S&P2025

On the (In)Security of LLM App Stores

Xinyi Hou, Yanjie Zhao, Haoyu Wang

摘要

LLM app stores have seen rapid growth, leading to the proliferation of numerous custom LLM apps. However, this expansion raises security concerns. In this study, we propose a three-layer concern framework to identify the potential security risks of LLM apps, i.e., LLM apps with abusive potential, LLM apps with malicious intent, and LLM apps with backdoors. Over five months, we collected 786,036 LLM apps from six major app stores: GPT Store, FlowGPT, Poe, Coze, Cici, and Character.AI. Our research integrates static and dynamic analysis, and uses a complementary approach to detect harmful content, combining a self-refining LLM-based toxic content detector with rule-based pattern matching.

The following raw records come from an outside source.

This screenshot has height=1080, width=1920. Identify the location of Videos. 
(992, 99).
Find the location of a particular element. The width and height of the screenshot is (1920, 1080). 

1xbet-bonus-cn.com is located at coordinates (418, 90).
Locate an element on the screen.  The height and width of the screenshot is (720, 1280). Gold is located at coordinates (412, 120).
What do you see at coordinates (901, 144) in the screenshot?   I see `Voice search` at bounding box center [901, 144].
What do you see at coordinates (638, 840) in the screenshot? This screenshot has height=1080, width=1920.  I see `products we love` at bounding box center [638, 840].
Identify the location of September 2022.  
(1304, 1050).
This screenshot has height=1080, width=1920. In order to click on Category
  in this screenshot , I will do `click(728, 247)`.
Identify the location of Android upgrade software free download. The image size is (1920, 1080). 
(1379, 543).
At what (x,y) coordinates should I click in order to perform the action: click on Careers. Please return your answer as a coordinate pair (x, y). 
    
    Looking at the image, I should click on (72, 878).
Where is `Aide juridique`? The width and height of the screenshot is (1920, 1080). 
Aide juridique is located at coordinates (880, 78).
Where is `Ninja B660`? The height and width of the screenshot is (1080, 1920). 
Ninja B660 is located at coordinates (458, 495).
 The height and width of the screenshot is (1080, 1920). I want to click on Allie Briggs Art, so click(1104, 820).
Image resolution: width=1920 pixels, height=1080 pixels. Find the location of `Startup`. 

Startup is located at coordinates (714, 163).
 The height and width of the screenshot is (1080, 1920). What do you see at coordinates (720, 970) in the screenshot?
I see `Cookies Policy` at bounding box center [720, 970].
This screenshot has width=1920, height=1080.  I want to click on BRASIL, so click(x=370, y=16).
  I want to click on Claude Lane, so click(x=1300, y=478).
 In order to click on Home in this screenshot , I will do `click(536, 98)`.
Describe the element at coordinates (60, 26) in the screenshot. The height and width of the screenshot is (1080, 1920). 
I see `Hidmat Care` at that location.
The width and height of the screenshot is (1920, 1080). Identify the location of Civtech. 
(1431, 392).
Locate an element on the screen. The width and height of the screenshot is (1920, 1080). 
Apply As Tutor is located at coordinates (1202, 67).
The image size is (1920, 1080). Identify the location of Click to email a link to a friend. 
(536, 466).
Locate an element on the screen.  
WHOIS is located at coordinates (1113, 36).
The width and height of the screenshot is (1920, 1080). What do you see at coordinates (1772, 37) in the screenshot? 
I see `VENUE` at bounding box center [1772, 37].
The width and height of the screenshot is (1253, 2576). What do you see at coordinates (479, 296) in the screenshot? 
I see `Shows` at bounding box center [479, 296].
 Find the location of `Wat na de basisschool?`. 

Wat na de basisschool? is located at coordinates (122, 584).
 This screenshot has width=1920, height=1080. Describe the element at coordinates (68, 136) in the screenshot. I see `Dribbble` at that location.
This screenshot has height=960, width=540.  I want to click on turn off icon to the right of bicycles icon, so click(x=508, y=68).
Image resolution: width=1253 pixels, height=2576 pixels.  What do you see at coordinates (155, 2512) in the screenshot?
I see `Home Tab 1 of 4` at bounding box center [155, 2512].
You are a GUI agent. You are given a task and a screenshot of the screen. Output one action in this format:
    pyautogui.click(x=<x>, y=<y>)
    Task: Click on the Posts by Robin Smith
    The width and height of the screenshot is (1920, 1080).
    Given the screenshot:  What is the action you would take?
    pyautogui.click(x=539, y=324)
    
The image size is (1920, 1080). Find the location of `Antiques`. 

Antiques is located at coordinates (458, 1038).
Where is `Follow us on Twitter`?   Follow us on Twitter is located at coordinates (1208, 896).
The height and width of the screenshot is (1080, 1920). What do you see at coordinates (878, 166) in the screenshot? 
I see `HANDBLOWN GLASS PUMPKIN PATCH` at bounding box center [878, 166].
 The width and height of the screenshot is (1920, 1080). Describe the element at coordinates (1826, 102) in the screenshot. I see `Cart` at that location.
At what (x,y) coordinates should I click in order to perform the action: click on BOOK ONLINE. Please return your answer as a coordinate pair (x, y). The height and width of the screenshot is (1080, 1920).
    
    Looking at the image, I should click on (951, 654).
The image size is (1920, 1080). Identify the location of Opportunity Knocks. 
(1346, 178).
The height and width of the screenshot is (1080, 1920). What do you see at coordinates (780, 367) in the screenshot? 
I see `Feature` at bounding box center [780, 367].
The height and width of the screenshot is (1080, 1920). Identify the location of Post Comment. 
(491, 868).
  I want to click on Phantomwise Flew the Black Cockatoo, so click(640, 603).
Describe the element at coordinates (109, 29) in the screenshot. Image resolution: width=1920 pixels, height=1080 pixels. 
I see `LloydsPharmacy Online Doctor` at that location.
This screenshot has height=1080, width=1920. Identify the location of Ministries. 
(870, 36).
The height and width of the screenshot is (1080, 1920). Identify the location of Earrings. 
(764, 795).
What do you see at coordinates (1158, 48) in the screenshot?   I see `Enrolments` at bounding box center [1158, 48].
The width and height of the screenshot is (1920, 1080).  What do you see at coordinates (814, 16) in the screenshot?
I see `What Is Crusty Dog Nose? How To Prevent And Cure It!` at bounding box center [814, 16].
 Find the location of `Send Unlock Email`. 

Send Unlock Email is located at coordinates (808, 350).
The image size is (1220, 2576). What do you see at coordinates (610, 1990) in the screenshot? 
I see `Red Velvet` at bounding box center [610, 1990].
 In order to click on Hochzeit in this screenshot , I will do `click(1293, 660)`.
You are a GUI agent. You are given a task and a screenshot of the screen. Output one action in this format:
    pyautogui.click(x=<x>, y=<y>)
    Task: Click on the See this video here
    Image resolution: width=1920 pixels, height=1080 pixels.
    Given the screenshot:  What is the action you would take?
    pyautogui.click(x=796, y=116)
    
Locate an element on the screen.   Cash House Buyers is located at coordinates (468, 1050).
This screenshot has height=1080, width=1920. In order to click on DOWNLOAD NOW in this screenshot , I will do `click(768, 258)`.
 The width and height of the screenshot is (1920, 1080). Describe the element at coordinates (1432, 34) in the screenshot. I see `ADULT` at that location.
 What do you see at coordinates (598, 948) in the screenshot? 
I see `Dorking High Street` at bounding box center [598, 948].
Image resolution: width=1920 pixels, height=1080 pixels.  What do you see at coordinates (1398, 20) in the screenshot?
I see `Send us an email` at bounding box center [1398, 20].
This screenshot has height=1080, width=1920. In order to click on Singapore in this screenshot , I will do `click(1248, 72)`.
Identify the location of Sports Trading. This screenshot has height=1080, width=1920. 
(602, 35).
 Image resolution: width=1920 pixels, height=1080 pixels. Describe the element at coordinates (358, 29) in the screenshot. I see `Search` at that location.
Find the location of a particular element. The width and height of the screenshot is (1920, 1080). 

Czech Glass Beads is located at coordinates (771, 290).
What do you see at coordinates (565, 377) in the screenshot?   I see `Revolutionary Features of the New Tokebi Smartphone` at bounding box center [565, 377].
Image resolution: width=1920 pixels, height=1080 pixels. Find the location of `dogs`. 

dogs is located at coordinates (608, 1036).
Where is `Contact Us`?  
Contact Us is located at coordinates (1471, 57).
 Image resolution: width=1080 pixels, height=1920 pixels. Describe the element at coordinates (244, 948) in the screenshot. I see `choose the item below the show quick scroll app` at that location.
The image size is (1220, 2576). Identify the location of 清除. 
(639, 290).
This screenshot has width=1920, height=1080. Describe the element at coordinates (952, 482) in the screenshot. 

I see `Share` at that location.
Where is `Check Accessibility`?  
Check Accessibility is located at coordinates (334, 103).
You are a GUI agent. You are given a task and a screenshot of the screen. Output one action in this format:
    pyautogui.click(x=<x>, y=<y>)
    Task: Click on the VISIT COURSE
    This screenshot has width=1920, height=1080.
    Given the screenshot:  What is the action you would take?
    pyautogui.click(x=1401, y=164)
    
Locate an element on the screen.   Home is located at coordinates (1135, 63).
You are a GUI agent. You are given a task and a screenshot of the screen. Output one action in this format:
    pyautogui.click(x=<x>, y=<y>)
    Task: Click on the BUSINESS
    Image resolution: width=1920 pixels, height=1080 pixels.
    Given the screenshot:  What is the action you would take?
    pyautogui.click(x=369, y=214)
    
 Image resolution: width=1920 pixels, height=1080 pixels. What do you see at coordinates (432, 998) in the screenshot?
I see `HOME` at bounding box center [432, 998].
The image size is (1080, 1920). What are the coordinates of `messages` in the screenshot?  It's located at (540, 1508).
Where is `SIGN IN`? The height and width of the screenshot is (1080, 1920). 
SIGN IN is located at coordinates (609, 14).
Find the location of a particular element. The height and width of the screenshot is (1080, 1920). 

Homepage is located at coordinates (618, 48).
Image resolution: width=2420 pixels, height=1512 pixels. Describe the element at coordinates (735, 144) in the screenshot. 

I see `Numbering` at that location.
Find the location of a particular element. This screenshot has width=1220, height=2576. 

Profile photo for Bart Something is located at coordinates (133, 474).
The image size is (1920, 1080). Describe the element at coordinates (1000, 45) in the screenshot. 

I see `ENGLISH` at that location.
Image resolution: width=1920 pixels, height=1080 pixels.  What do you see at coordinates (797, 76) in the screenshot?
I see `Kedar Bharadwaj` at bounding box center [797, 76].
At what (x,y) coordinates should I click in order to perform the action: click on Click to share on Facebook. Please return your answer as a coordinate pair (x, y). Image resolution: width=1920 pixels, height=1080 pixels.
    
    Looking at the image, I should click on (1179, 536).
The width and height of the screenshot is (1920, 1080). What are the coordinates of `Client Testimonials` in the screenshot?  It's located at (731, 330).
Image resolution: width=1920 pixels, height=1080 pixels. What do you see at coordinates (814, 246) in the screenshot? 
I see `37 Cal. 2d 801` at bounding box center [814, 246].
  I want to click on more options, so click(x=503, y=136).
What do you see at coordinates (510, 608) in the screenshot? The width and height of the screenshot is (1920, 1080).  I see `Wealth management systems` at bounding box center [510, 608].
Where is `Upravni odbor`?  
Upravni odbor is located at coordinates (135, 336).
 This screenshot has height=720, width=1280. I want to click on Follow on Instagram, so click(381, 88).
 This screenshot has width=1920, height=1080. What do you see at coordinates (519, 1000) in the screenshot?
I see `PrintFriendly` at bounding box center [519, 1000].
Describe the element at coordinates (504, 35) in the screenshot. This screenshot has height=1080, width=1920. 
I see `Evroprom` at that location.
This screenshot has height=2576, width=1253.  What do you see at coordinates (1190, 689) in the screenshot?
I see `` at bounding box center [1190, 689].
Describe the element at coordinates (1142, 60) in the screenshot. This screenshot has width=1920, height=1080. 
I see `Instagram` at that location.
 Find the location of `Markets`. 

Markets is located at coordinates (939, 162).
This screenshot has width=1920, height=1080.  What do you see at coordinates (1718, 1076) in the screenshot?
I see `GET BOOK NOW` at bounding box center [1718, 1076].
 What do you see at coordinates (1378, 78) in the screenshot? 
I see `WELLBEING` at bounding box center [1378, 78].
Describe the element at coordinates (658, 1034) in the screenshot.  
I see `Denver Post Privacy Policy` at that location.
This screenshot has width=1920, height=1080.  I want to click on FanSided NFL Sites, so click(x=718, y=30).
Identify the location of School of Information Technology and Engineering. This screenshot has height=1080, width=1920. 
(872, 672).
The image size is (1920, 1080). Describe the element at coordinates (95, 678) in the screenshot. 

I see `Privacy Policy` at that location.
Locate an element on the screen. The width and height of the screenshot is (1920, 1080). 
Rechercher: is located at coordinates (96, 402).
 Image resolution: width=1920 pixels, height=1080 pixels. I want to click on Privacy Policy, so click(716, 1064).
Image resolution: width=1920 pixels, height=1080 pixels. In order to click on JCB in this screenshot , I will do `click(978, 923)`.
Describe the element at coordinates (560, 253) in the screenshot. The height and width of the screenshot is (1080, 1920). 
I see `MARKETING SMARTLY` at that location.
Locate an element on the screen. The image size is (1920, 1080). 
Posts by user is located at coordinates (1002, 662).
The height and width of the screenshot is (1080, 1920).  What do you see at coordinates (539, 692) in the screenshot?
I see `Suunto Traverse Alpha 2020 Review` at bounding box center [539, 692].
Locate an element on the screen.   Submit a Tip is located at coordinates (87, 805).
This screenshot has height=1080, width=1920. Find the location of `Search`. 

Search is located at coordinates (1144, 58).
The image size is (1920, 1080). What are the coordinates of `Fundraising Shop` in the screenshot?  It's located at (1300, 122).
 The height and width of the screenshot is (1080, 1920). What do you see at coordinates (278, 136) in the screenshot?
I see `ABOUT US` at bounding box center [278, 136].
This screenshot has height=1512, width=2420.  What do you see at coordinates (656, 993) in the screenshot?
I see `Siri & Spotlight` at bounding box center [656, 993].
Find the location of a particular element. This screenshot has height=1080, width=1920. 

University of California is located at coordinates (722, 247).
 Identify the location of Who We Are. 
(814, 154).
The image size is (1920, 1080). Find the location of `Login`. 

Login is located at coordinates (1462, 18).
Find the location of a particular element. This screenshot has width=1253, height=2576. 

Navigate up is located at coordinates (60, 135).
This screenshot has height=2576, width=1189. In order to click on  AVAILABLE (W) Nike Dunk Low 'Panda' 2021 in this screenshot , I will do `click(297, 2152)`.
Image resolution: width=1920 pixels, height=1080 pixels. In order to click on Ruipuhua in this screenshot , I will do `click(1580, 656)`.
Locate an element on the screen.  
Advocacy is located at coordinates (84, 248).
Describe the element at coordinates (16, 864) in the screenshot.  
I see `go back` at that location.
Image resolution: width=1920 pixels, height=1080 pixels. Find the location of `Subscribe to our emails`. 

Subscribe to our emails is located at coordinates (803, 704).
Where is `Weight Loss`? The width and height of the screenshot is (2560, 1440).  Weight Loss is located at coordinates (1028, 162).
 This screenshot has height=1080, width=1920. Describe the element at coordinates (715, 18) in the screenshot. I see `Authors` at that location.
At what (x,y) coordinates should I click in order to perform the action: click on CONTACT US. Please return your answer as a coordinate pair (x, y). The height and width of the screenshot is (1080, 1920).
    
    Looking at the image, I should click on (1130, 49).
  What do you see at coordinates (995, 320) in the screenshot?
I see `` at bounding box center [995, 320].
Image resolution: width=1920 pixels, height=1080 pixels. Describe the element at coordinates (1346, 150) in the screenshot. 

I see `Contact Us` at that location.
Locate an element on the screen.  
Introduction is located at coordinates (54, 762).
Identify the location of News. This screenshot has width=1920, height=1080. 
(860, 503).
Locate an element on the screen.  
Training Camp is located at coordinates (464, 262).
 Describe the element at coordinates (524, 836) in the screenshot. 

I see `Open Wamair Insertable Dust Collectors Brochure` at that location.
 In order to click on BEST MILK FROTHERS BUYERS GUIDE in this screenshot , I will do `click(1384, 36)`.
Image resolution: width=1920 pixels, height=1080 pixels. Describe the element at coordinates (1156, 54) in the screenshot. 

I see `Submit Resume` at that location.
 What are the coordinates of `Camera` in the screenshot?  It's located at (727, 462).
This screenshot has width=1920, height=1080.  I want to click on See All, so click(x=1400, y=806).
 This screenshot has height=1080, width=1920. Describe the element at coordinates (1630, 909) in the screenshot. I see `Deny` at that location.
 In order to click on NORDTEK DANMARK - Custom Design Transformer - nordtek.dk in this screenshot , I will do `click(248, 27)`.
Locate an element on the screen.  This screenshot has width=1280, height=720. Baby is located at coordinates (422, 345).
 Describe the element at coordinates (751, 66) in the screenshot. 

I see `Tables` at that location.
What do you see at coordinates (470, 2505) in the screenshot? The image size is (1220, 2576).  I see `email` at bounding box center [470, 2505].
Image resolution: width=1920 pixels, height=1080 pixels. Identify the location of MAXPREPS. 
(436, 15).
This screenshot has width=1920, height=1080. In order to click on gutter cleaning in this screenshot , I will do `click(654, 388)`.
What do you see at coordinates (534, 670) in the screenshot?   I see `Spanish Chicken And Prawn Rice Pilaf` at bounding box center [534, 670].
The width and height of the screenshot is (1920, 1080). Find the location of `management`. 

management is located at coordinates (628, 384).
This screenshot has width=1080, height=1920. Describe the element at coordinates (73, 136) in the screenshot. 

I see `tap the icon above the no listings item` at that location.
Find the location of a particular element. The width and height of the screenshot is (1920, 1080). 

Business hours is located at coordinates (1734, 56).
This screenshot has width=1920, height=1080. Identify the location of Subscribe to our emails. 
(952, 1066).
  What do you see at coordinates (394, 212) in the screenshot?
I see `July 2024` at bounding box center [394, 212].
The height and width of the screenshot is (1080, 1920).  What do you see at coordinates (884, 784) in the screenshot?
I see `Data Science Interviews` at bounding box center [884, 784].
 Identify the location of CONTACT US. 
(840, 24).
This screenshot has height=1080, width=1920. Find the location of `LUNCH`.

Additionally, we constructed a large-scale toxic word dictionary (i.e., ToxicDict) comprising over 31,783 entries. We used these methods to uncover that 15,414 apps had misleading descriptions, 1,366 collected sensitive personal information against their privacy policies, and 15,996 generated harmful content such as hate speech, self-harm, extremism, etc. Additionally, we evaluated the potential for LLM apps to facilitate malicious activities, finding that 616 apps could be used for malware generation, phishing, etc. We reported these security risks to relevant platforms, including OpenAI and Quora, which acknowledged and appreciated our findings. The platforms are actively investigating the flagged apps; as of the submission of this paper, 1,643 apps have been removed from the GPT Store.